Una escapada a Londres (iii)

El tercer día arranca como el anterior, copioso desayuno y directos al Underground, aunque las nubes han sustituido al tímido sol de la víspera. Es domingo, el día del Speakers Corner y de Hyde Park; es asimismo el año nuevo chino, con las multitudinarias celebraciones en el Soho y Trafalgar; pero es también el día grande del mercado de Camden Town, y las mujeres mandan: subo al metro con la mosca detrás de la oreja, pensando que pierdo bastante con el cambio.

Llegamos a la estación de Camden, aún temprano, antes que las hordas. Nada más salir de la estación nos adentramos en un enjambre de ropas de baratillo, chucherías y bisutería, digno de feirón de fin de semana en cualquier pueblo gallego: la mosca es ya moscardón. Pero cuando retomamos Camden High Street, en apenas unos metros el panorama mejora sustancialmente: de las casas de dos pisos pintadas de fucsia, azulón o malva cuelgan estrambóticos reclamos en sus fachadas, sobre la curiosa oferta de tiendas que van desde la ropa gótica o sado-maso hasta las pelucas o los discos punkies de segunda mano. Además, alrededor, la masa turística se entremezcla con una tribu a la altura de las tiendas (lástima de mi timidez para las fotos a desconocidos, especialmente cuando llevan negras botas con tachuelas, vestimenta militar, una cresta roja de más de treinta centímetros y al menos una docena de piercings en el rostro).

Camden Market
Por fin, aparece Camden Lock, el meollo de la cuestión. Para mí, nada sospechoso de disfrutar en los mercados, supuso un deleite para los sentidos. Para la vista, por cómo se han reaprovechado las antiguas casas y almacenes de ladrillo marrón junto al canal, sus recovecos y túneles, para construir – no sé si es el verbo – el mercado; por cómo todos los colores saltan entre ropa y antigüedades, entre alfombras y carteles, entre negros, orientales, indios y europeos; por cómo el viejo ladrillo convive con asombrosas arañas de cristal colgadas en los techos de los túneles. Para el oído, que pasa en unos metros de disfrutar con la música de cítara en la tienda de especias al atronador punk del puesto de discos; que se confunde precipitándose continuamente del portugués al mandarín, del indio al alemán, del español de Madrid al de Perú, del inglés a no sé qué lengua árabe. Para el olfato, que a las once de la mañana no sabe si quedarse con los efluvios de incienso, con la esencia de la especiada comida india, con un no-sé-qué-exactamente marroquí que huele de vicio, con la enchilada o con la megapaella que se prepara en uno de los patios descubiertos. Hace ya tiempo que la mosca ha desaparecido.

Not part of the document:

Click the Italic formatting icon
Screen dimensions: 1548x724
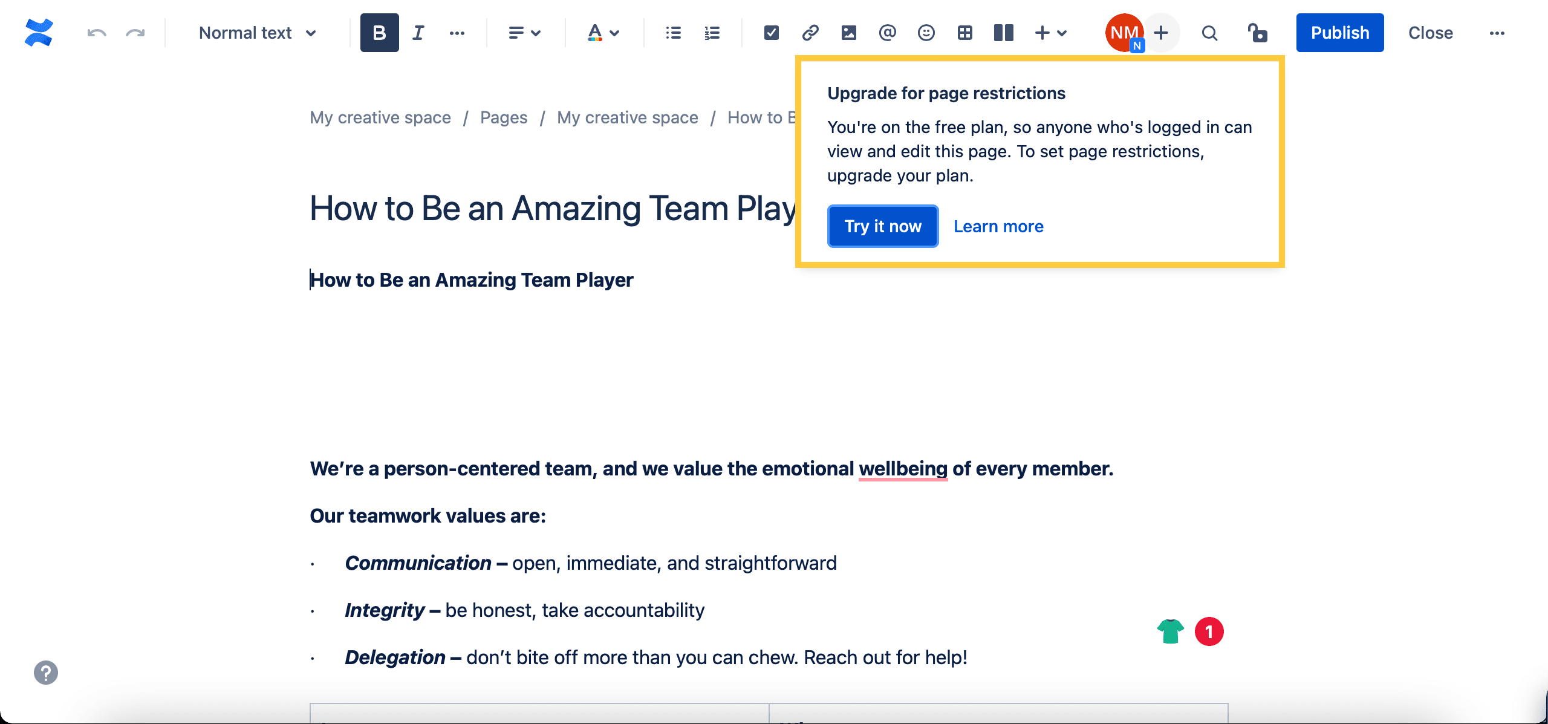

De vuelta al centro, nos dedicamos a recorrer las animadas callejuelas del Soho atentos al parade de los dragones en la celebración del año nuevo. En el entorno de Gerrard Street la marabunta nos engulle, pero tenemos la suerte de ver pasar la danza muy cerca, entre la multitud de cabezas. Nos alejamos como podemos hacia destinos más tranquilos, planeando regresar por la tarde a la sesión de fuegos artificiales.


Albariño en Fortnum and MasonRecorremos la señorial Piccadilly hasta Bond St y St James’s St: es curioso cómo un mismo sitio puede presentar tan distintos aspectos según triunfe la luz del sol o la de los neones. Entre las tiendas, poco aptas para bolsillos normales, nos llama la atención la botella de Albariño que luce orgullosa en el escaparate de Fortnum & Mason, con la enseña del prestigioso establecimiento. Bajando por St James’s St llegamos al palacio del mismo nombre y, enseguida, por The Mall y St James’s Park, a Buckingham Palace.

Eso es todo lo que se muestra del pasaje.